Give back only the lines starting with the line with "Task: Dismiss the WSJ member survey banner" and going on through the line with "(x=564, y=37)", swapping "Instruction" for "Command" and keeping everything else the same.
Start of ENTRIES SHOWN
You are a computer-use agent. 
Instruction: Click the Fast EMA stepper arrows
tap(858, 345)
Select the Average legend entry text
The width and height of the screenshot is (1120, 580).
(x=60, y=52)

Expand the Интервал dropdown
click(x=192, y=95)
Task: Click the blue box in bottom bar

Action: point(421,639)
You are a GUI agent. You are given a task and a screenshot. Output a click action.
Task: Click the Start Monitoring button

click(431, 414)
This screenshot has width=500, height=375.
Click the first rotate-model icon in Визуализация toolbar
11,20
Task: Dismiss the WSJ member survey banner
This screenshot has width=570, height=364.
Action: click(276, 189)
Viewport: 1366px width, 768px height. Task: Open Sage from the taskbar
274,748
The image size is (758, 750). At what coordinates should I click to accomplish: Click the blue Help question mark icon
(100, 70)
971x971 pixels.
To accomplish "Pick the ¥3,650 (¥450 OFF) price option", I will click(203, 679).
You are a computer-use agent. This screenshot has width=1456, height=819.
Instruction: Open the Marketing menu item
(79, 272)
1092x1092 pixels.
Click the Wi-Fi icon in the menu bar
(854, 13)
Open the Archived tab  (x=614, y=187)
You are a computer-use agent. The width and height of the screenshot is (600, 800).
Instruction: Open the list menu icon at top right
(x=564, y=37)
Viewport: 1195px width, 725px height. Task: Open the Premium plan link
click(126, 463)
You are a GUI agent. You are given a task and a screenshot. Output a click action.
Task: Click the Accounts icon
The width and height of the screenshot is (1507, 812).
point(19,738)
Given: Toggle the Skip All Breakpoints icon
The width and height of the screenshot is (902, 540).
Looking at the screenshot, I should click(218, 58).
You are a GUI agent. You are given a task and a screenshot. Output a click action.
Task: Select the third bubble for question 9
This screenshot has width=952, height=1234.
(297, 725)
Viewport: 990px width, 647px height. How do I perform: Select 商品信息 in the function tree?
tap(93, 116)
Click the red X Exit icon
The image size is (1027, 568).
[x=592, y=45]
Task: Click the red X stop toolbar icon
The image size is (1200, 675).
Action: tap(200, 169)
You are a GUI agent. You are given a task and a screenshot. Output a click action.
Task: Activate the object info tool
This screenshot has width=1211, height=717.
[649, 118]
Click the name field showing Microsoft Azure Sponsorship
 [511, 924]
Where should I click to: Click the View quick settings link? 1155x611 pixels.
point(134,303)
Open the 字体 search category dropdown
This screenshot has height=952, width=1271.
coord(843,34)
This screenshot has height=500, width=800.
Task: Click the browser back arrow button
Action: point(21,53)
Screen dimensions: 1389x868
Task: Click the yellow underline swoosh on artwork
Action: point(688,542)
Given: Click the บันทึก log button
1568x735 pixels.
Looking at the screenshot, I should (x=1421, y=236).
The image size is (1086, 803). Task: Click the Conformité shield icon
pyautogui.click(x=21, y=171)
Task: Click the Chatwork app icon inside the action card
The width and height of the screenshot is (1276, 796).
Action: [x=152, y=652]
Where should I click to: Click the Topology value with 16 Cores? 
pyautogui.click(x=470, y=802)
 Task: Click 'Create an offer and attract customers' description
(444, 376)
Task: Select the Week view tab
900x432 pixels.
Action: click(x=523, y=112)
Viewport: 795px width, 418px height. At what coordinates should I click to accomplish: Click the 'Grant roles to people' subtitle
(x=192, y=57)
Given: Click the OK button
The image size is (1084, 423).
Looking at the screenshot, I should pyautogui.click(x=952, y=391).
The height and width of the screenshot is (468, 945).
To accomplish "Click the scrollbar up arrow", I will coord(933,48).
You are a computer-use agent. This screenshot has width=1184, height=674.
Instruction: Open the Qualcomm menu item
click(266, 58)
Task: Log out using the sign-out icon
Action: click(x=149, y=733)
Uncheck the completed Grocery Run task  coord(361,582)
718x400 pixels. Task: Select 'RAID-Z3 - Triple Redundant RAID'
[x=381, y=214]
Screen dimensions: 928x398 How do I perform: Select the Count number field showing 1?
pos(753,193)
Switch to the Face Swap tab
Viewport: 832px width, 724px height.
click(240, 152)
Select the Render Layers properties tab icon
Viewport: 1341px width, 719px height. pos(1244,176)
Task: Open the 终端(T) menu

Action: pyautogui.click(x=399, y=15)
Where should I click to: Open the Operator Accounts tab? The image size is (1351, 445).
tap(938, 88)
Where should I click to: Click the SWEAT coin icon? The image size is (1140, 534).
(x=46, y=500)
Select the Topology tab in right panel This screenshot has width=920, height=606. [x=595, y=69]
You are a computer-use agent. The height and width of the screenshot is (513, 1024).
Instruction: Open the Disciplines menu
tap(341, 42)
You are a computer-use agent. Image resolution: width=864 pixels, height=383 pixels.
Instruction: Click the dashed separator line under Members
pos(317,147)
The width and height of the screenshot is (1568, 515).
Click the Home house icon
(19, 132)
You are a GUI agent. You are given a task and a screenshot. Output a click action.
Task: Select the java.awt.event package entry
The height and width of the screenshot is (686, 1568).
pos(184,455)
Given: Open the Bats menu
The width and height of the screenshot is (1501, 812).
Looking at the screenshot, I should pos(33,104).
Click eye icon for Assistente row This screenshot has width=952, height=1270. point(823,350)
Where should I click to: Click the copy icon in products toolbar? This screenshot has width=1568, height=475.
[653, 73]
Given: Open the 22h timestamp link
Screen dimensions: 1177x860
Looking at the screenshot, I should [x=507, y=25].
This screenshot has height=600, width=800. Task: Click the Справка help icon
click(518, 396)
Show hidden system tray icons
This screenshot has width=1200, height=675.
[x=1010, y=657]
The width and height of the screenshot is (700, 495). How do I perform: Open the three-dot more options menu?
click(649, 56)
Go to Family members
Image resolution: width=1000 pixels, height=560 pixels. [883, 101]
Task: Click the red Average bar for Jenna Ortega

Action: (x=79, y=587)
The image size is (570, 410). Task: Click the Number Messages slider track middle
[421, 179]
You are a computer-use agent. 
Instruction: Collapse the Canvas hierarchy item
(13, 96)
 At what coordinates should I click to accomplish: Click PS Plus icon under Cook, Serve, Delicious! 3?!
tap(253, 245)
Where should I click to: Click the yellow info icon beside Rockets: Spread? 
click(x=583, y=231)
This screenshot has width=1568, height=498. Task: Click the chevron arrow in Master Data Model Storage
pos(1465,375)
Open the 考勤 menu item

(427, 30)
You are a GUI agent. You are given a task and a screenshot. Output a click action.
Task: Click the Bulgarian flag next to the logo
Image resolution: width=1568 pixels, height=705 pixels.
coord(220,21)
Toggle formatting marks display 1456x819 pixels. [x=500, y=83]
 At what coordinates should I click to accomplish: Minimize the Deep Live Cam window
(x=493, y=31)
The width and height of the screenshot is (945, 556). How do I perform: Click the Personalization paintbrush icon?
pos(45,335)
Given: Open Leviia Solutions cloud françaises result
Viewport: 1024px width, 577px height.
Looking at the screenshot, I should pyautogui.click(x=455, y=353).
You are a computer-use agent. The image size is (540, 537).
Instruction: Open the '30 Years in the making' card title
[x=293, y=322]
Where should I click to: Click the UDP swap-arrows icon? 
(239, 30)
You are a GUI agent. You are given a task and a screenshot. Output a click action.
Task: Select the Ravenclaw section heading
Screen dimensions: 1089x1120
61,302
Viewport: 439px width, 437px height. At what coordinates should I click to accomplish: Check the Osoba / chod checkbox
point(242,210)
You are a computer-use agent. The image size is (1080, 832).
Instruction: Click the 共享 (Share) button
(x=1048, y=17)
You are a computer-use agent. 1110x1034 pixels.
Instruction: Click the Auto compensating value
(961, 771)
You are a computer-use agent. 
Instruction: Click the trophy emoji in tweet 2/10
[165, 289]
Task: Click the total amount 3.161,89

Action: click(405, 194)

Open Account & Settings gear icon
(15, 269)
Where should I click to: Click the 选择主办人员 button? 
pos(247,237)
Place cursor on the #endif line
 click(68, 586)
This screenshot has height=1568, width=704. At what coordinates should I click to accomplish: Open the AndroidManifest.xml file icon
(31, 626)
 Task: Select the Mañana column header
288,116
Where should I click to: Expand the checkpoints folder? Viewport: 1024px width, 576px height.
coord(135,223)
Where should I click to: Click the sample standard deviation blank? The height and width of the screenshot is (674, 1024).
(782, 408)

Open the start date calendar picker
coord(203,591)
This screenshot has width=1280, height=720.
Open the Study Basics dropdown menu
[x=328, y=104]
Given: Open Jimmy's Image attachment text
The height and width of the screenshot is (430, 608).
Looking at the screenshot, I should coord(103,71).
End of ENTRIES SHOWN
OUTPUT FOR THIS TASK:
Task: Dismiss the WSJ member survey banner
This screenshot has width=570, height=364.
Action: click(276, 189)
Viewport: 1366px width, 768px height. Task: Open Sage from the taskbar
274,748
The image size is (758, 750). At what coordinates should I click to accomplish: Click the blue Help question mark icon
(100, 70)
971x971 pixels.
To accomplish "Pick the ¥3,650 (¥450 OFF) price option", I will click(203, 679).
You are a computer-use agent. This screenshot has width=1456, height=819.
Command: Open the Marketing menu item
(79, 272)
1092x1092 pixels.
Click the Wi-Fi icon in the menu bar
(854, 13)
Open the Archived tab  (x=614, y=187)
You are a computer-use agent. The width and height of the screenshot is (600, 800).
Command: Open the list menu icon at top right
(x=564, y=37)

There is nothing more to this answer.